In order to be available to these writerly moments, what is essential for me is a certain porousness, a willingness and capacity for surrender and possession. That openness acts as faith and embodies me as conduit. It's not a thing I plan for, or control, so, when it does come: I attend, grab paper, notebook, pen, and just write until there is no more writing to be done. Of course, if there is no pen and paper, or I am in an inconvenient situation, I just hope memory gets it right.

There are times when no words come to visit - and one isn't suspended between two states forever - the little notebook and pen, faithfully kept by the bed, demands attention in the wee hours for that one line; the dishes get done; the pretty light on the floor eventually disappears; and at a certain point, you have to get off the bus and get going to some destination. One has to do that thing: "deliberate" writing.

I often start by writing non-stop for 20 minutes - no editing, no going back to correct misspellings or bad punctuation, no plotting out the next phrase.
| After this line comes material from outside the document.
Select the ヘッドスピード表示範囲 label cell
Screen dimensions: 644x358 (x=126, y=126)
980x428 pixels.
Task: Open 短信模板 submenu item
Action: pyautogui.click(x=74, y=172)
It empties the mind, puts me in a place which isn't driven by having a finished, polished text. What drives the writing at this stage is an interplay between rhythm, breath, and the impulse of the first image - even when I stray far from it. Later, when I'm mining for potential material, there's the banal and embarrassing, but on a good day strange, raw images appear that have something, or the beginnings of something.

As I shape a piece, for example, a poem, with an awareness of the framework, or theme, I'm still engaged with that initial impulse. I'll start small - with a line, an image, a rhythm, a gesture, a simple story or incident - then begin to layer. I concentrate on the senses, find the emotional tone/s, expand, accumulate details, poke my nose around for gossip, work with factual information, or the mundane and quotidian - anything. Then, I'll "overwrite" the image until I feel I've exhausted it.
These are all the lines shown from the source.